TASK ITEM ->
Transcribe the data underneath exactly, keeping every word in place.

[Extracted records]
* * * * *

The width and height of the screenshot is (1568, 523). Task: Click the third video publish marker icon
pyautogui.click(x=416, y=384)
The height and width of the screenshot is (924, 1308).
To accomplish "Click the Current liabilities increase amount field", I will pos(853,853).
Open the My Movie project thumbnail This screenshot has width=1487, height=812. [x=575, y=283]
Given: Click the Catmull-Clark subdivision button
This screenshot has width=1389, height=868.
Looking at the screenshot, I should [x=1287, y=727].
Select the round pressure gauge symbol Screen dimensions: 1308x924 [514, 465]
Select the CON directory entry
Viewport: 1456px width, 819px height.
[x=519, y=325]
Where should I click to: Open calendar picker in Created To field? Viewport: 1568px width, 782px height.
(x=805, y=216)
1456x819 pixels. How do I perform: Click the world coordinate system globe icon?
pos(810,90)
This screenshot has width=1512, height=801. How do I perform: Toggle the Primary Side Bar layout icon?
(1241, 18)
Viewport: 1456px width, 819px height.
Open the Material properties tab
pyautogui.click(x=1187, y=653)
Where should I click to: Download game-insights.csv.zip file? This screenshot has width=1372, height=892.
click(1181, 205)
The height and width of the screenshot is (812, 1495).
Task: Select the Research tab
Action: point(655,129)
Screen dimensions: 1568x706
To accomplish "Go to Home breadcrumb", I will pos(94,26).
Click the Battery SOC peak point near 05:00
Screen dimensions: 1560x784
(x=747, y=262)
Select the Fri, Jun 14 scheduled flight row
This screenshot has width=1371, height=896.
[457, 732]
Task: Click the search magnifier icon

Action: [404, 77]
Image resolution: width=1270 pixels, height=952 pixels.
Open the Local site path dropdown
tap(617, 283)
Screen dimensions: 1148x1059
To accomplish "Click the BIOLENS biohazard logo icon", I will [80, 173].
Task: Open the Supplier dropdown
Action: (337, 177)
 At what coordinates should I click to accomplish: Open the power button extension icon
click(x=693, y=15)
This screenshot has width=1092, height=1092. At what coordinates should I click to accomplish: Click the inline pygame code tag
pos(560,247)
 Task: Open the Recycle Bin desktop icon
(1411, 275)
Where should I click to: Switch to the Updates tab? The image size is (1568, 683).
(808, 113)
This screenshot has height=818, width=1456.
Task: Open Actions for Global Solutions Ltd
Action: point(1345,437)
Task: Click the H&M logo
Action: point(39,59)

* * * * *

ANSWER TO THIS TASK ->
The width and height of the screenshot is (1568, 523). Task: Click the third video publish marker icon
pyautogui.click(x=416, y=384)
The height and width of the screenshot is (924, 1308).
To accomplish "Click the Current liabilities increase amount field", I will pos(853,853).
Open the My Movie project thumbnail This screenshot has width=1487, height=812. [x=575, y=283]
Given: Click the Catmull-Clark subdivision button
This screenshot has width=1389, height=868.
Looking at the screenshot, I should [x=1287, y=727].
Select the round pressure gauge symbol Screen dimensions: 1308x924 [514, 465]
Select the CON directory entry
Viewport: 1456px width, 819px height.
[x=519, y=325]
Where should I click to: Open calendar picker in Created To field? Viewport: 1568px width, 782px height.
(x=805, y=216)
1456x819 pixels. How do I perform: Click the world coordinate system globe icon?
pos(810,90)
This screenshot has width=1512, height=801. How do I perform: Toggle the Primary Side Bar layout icon?
(1241, 18)
Viewport: 1456px width, 819px height.
Open the Material properties tab
pyautogui.click(x=1187, y=653)
Where should I click to: Download game-insights.csv.zip file? This screenshot has width=1372, height=892.
click(1181, 205)
The height and width of the screenshot is (812, 1495).
Task: Select the Research tab
Action: point(655,129)
Screen dimensions: 1568x706
To accomplish "Go to Home breadcrumb", I will pos(94,26).
Click the Battery SOC peak point near 05:00
Screen dimensions: 1560x784
(x=747, y=262)
Select the Fri, Jun 14 scheduled flight row
This screenshot has width=1371, height=896.
[457, 732]
Task: Click the search magnifier icon

Action: [404, 77]
Image resolution: width=1270 pixels, height=952 pixels.
Open the Local site path dropdown
tap(617, 283)
Screen dimensions: 1148x1059
To accomplish "Click the BIOLENS biohazard logo icon", I will [80, 173].
Task: Open the Supplier dropdown
Action: (337, 177)
 At what coordinates should I click to accomplish: Open the power button extension icon
click(x=693, y=15)
This screenshot has width=1092, height=1092. At what coordinates should I click to accomplish: Click the inline pygame code tag
pos(560,247)
 Task: Open the Recycle Bin desktop icon
(1411, 275)
Where should I click to: Switch to the Updates tab? The image size is (1568, 683).
(808, 113)
This screenshot has height=818, width=1456.
Task: Open Actions for Global Solutions Ltd
Action: point(1345,437)
Task: Click the H&M logo
Action: point(39,59)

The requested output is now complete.